Dotychczas Łódź, podobnie jak wciąż robi to stolica, ograniczała liczbę aplikacji, za pomocą których można było płacić za postój w strefie parkowania
Już od jutra kierowców poruszających się po Łodzi czeka spora zmiana w sposobie wnoszenia opłat za postój w centrum miasta. W wyniku zmiany operatora strefy parkowania wymieniono już parkomaty, które w porównaniu z dotychczasowymi zyskały dotykowy ekran zamiast klawiatury. Urządzenia wyposażone są także w terminale płatnicze, umożliwiające wnoszenie opłat kartami bankowymi, także zbliżeniowo.
Inną nowością powinni zainteresować się także kierowcy preferujący opłacanie parkowania za pomocą aplikacji mobilnych. Już od jutra wnoszenie opłat będzie możliwe przy pomocy aż siedmiu różnych aplikacji. To znacząca różnica w porównaniu z dotychczasową sytuacją, gdy w Łodzi można było płacić jedynie mało popularną aplikacją City Park App. Wcześniej dostępna była tu także aplikacja SkyCash, ale umowa z jej operatorem skończyła się wraz z lipcem bieżącego roku.
Od jutra zatem kierowcy pozostawiający auto w strefie płatnego parkowania w Łodzi będą mogli opłacić postój przy pomocy: AnyPark, ePark, mPay, City Park App, SkyCash, moBiLET oraz Flowbird.

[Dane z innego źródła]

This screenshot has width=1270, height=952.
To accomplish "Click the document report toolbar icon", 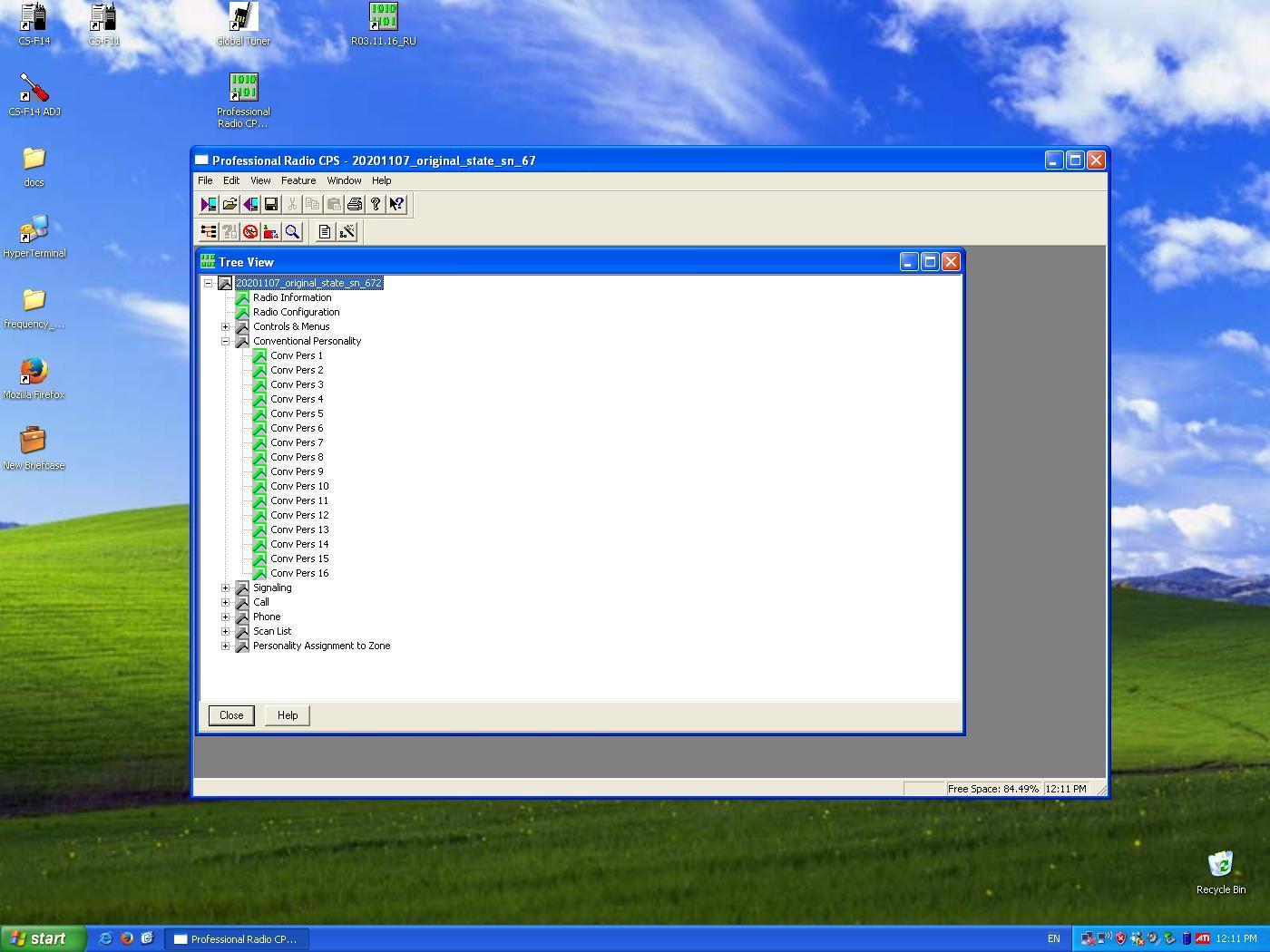I will click(x=324, y=232).
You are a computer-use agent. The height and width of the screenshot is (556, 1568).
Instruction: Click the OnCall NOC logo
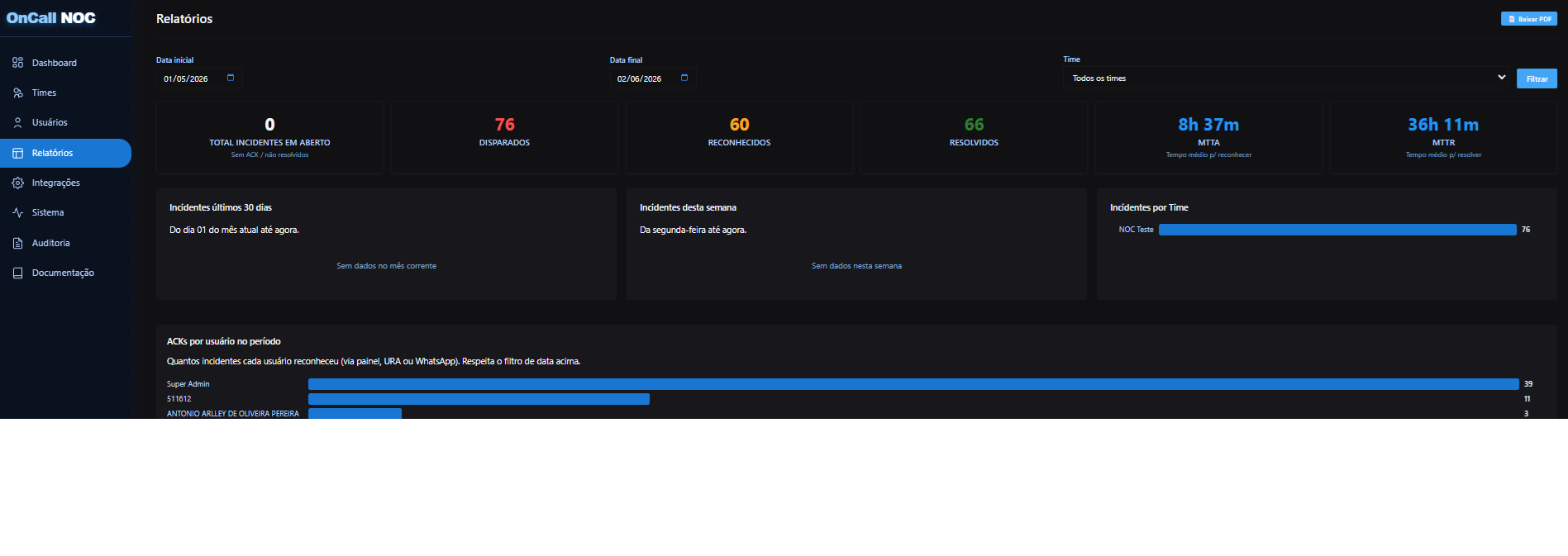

Decyzja operatora łódzkiej strefy parkowania, dzięki której za postój będzie można płacić w zasadzie dowolną oferowaną w Polsce aplikacją wyposażoną w funkcję mobilnych płatności za parkowanie, stoi w kontrze do polityki Zarządu Dróg Miejskich w Warszawie. Ten reglamentuje liczbę aplikacji do opłacania parkingów, a operatorów wybiera w długotrwałych przetargach. W ich wyniku obecnie za parkowanie w Warszawie można płacić apkami SkyCash i moBiLET. Trzeci operator, Flowbird, zacznie świadczyć usługi w ciągu najbliższych kilku tygodni.